Aug 29 (Reuters) - Abercrombie & Fitch Co cut its full-year sales forecast on Thursday after missing Wall Street estimates for the second quarter, as the U.S. apparel retailer bore the brunt of escalating trade tensions between Washington and Beijing.

Shares of the Hollister brand owner tumbled as much as 14%, as the company also forecast a drop of 50 to 90 basis points in gross margins for the year, reversing its earlier expectations of a rise.

Hundreds of U.S. businesses including retailers and footwear companies have urged President Donald Trump to scale back rather than escalate tariffs on Chinese goods, warning they would jack up consumer prices and trigger job losses.

Abercrombie said its forecast also accounted for Trump's most recent proposals for a rise in tariffs on $250 billion in goods to a 30% rate from 25%.

The company now expects full-year sales in the range of flat to up 2%, compared with its previous estimate of a 2% to 4% rise.
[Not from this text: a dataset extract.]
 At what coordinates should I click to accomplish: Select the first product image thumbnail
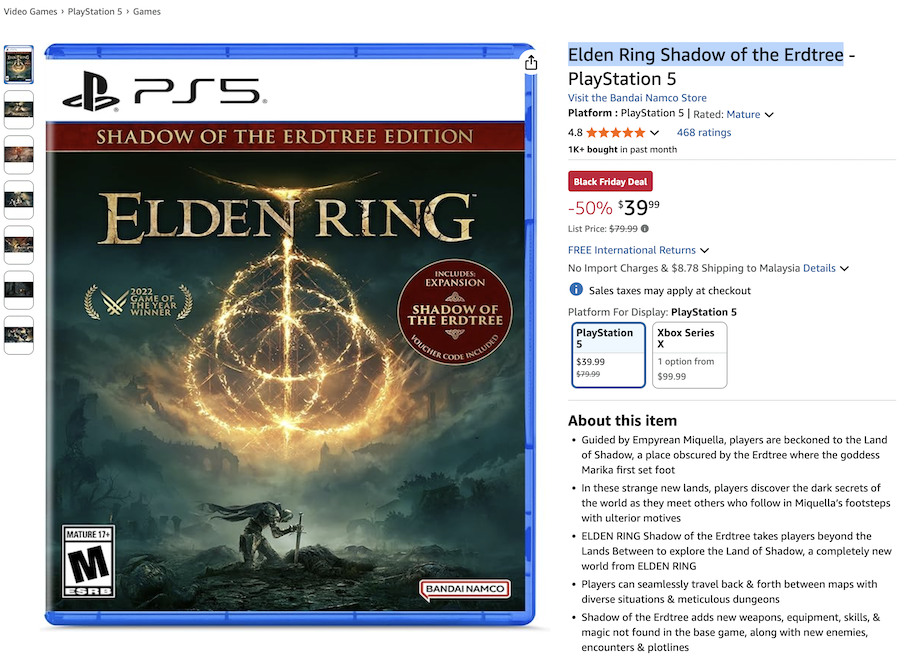[19, 64]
The forecast also includes a hit of about $45 million from a stronger dollar.

The tariffs and currency impact were also expected to shave 60 basis points off Abercrombie's margins for the full year, the company said.

To cushion the blow, the teen apparel maker has been aiming to cut the amount of goods sourced from China to below 20% in fiscal 2019 from 25% a year earlier.
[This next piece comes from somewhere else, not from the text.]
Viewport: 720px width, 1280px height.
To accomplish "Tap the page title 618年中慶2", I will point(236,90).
Chief Financial Officer Scott Lipesky told a post-earnings call that he saw a chance to reduce that number to the low teens in 2020. The tariff worries come as the company, a mall-based retailer, tries to cope with a rapidly changing retail landscape.
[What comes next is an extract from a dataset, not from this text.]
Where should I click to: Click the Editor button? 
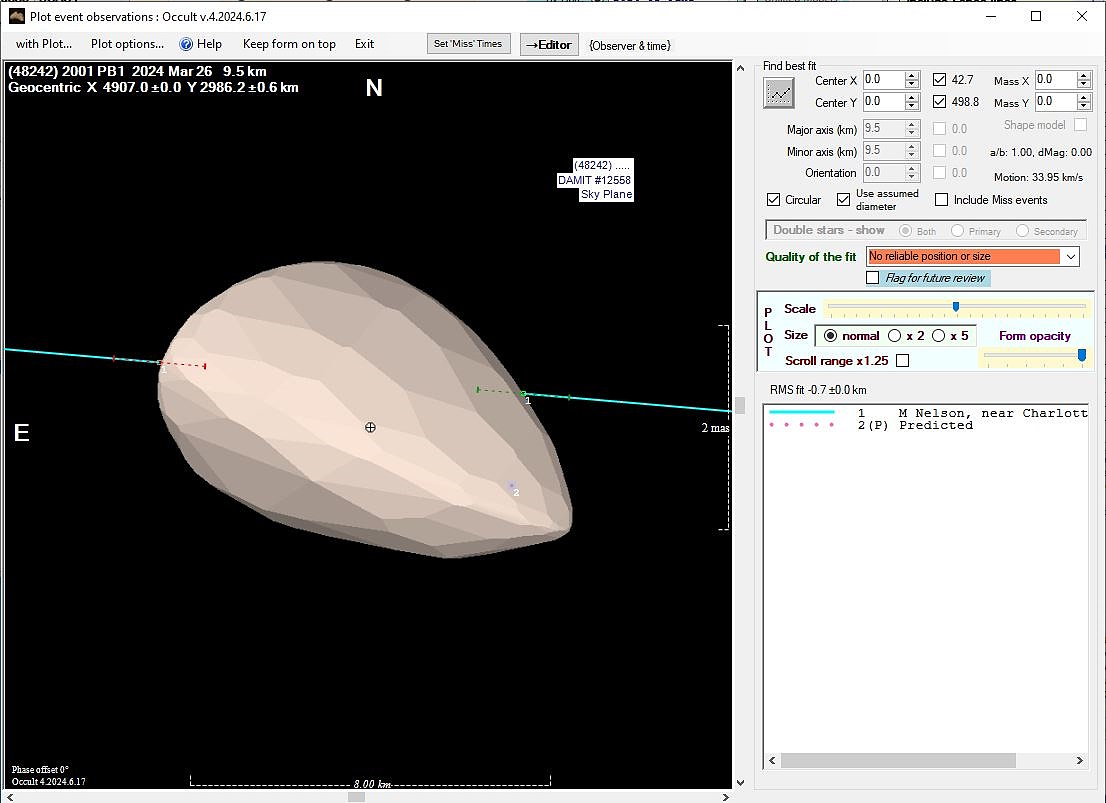[549, 44]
Hollister, which has been a bright spot for the company in recent years, reported flat comparable sales missing analysts' estimates of a 1% rise, according to IBES data from Refinitiv. For interactive graphic, click link : https://tmsnrt.rs/2NGpNhc

"Tariffs alone do not fully explain the guide down," Citigroup analyst Paul Lejuez said, adding the margin forecast suggests some "additional markdown pressure."

The company's comparable international sales fell 3%, taking a hit from protests in Hong Kong as well as concerns over Brexit.

Net sales slipped to $841.1 million from $842.4 million, below Wall Street expectations of $852.5 million for the second quarter ended Aug. 3. Still, excluding items, the company posted a smaller-than- expected loss of 48 cents.